• **Qué hacer**:
**a)** Según el texto sobre Fidel, ¿de qué está construida «su pirámide mortual»? Enumera todos los elementos.
**b)** ¿Concuerda cada afirmación con el texto sobre Fidel? Responde sí o no y cita las palabras que lo deciden.
(i) En público, Fidel usa una silla de ruedas.
(ii) Su enfermedad sigue siendo un secreto de estado.
(iii) El antecesor egipcio necesitaba dos asistentes para no caerse.
**c)** Prolonga el texto sobre Fidel a partir de su último párrafo.

El faraón y su guerra atómica
Fidel lo decidía todo en Cuba, absolutamente todo. Lo grande y lo pequeño, lo importante y lo banal. El, siempre él. Con su criterio inequívoco sobre cualquier tema. El, el superior en todo.
Pero no solo en Cuba. Fue el ídolo secreto de muchos políticos latinoamericanos. El epicentro del populismo tercermundista. La estrella de la prensa occidental y de la intelectualidad de “avanzada” del planeta.
Pero los “sueños sueños son”. El Tutankamón cubano, hoy en proceso de momificación, camina dificultosamente a su pirámide mortual; construida de discursos intrascendentes, promesas incumplidas, crímenes, traiciones y fracasos.
Su deterioro, como el de su antecesor egipcio, ha sido lento. El de la historia antigua necesitaba un bastón, el de la moderna en privado usa una silla de ruedas y en público dos asistentes para evitar una caída.
Es lo que ha quedado después de una enfermedad que en el dialecto cursi de la corte castrista fue, es y sigue siendo un “secreto de estado”. Recientemente el “semidiós reapareció, plagado de incontrolables mañas físico-motoras y un mensaje apocalíptico: la guerra del fin del mundo.
Su presencia ha sembrado la confusión entre los “cubanólogos”. ¿Manda o no manda? ¿Frena o no frena? Pero ¿cómo explicar su silencio sobre tema nacionales?
Cualquiera que lo conozca sabe que, en su sano juicio, nadie le habría impedido opinar y decidir sobre lo que le diera la gana, ni en público ni en privado. Quizás en algún momento lo convencieron de que en lugar de atender los pequeños problemas de la islita de Cuba el podía encargase de los grandes males del mundo.
Lo aceptó gustoso. Seguramente sintió que había ganado ese derecho después de una vida de esfuerzos “revolucionarios” y logros históricos. Cuba y sus pequeñas e insalvables dificultades no eran suficientes para su talento y responsabilidad.
El le diría al planeta todo lo que tenía que hacer para evitar el desastre. Daría la pauta para resolver el problema energético, evitar el calentamiento global y los derrames de petróleo, en fin, una respuesta para todo.

• **Extracto de datos**:
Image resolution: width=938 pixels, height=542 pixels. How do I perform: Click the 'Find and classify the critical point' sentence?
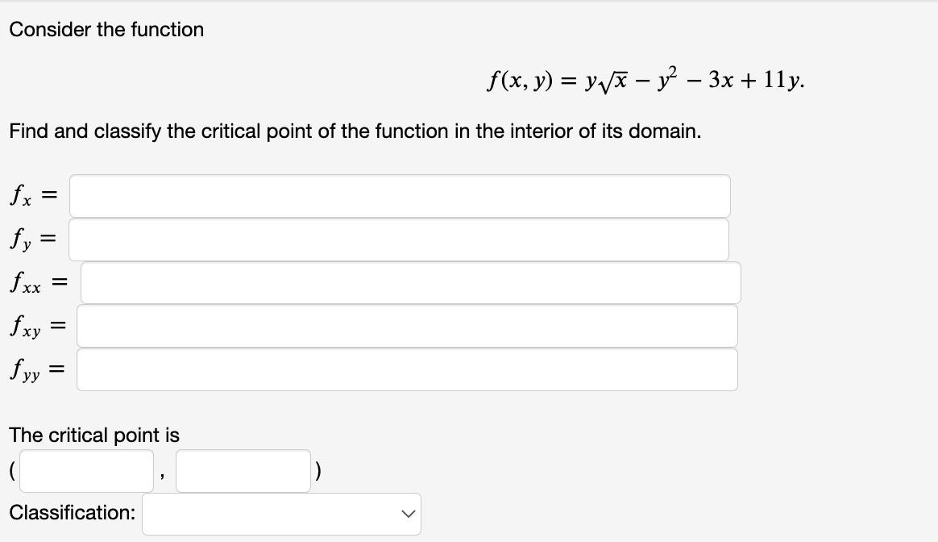355,131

• **Soluciones del ejercicio**:
**a)** Discursos intrascendentes, promesas incumplidas, crímenes, traiciones y fracasos.

**b)**
(i) No: «en privado usa una silla de ruedas y en público dos asistentes para evitar una caída».
(ii) Sí: «fue, es y sigue siendo un “secreto de estado”».
(iii) No: «El de la historia antigua necesitaba un bastón».

**c)**
El Pentágono había encontrado su rival, un verdadero estratega que dictaría cátedra sobre los conflictos de la humanidad, los pasados, los presentes y los del porvenir.
Por eso no es de extrañar que hace unas semanas anunciara con absoluta certeza el inicio de una guerra atómica. Razón por la cual, según él, los cuartos de final del campeonato mundial de fútbol no se celebrarían. Hasta fijó una fecha casi exacta del inicio del conflicto.
Debido a la certeza de su pronóstico, se burló públicamente del presidente Obama porque el estadounidense anunció que si el equipo de USA clasificaba, él iría a Suráfrica. Según Tutankamón, Obama sabía perfectamente que no podría ir porque la guerra atómica lo impediría.
El ridículo fue colosal, como corresponde a todo lo que él diga, haga o pronostique. Colosales mentiras, vaticinios y pretensiones. La chifladura se podía atenuar con unas visitas debidamente controladas y con apariciones en televisión, pregrabadas y editadas.
Hasta la familia del faraón estaba contenta. Creyeron que volverían a ser importantes y que en el feudo con la familia de Raúl esto equivalía a ganar terreno.
¿Y por qué no enseñarlo? Podía ser útil en los momentos en que la credibilidad del sucesor y su gobierno de octogenarios está por el suelo. El pueblo y la oposición podría asustarse ante la aparición del coco mete miedos. Los viejos, defraudados y angustiados fidelistas podían estimularse ante su imagen. Muestra de que en el círculo real las neuronas no son muy abundantes.